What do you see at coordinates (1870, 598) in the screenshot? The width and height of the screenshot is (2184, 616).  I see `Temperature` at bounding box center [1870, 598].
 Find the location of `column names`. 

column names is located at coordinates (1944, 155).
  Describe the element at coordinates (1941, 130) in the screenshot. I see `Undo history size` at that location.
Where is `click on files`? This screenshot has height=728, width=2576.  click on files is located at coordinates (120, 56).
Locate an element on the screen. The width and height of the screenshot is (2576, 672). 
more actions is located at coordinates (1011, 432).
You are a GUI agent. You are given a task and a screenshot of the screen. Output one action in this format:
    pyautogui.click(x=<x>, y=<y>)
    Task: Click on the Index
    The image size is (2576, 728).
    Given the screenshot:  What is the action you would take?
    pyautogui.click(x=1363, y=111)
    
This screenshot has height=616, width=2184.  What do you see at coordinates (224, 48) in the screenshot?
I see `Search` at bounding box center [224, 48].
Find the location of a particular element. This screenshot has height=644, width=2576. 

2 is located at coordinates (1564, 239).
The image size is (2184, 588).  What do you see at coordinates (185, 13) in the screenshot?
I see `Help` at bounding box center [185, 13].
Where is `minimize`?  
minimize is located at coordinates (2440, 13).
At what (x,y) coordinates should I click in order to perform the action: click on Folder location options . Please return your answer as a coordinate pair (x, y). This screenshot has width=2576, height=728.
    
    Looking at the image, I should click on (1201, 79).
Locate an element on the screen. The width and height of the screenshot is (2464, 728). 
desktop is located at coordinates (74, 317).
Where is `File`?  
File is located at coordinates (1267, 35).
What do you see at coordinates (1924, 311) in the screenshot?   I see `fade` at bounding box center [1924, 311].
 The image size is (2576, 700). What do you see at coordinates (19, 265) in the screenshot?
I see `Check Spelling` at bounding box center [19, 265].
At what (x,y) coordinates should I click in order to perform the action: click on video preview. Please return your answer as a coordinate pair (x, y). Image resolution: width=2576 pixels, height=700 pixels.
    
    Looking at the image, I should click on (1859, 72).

..............................

Render the records from their start through the line containing "center [224, 48]." as a Markdown table with the columns Row and Line. Skip blank lines, number the remaining lines in order, and put each line in its own row.

| Row | Line |
|---|---|
| 1 | What do you see at coordinates (1870, 598) in the screenshot? The width and height of the screenshot is (2184, 616).  I see `Temperature` at bounding box center [1870, 598]. |
| 2 |  Find the location of `column names`.  |
| 3 | column names is located at coordinates (1944, 155). |
| 4 |   Describe the element at coordinates (1941, 130) in the screenshot. I see `Undo history size` at that location. |
| 5 | Where is `click on files`? This screenshot has height=728, width=2576.  click on files is located at coordinates (120, 56). |
| 6 | Locate an element on the screen. The width and height of the screenshot is (2576, 672).  |
| 7 | more actions is located at coordinates (1011, 432). |
| 8 | You are a GUI agent. You are given a task and a screenshot of the screen. Output one action in this format: |
| 9 |     pyautogui.click(x=<x>, y=<y>) |
| 10 |     Task: Click on the Index |
| 11 |     The image size is (2576, 728). |
| 12 |     Given the screenshot:  What is the action you would take? |
| 13 |     pyautogui.click(x=1363, y=111) |
| 14 | This screenshot has height=616, width=2184.  What do you see at coordinates (224, 48) in the screenshot? |
| 15 | I see `Search` at bounding box center [224, 48]. |